Quote the rows word for word, starting with the line that contains "Screen dimensions: 1116x1092" and going on through the line that contains "Action: [x=135, y=977]".
===== DATASET EXTRACT
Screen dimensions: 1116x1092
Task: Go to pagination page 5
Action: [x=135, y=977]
==========
===== DATASET EXTRACT
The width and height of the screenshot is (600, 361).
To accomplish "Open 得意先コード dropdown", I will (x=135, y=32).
==========
SOLUTION TO THE PROBLEM:
Screen dimensions: 1116x1092
Task: Go to pagination page 5
Action: [x=135, y=977]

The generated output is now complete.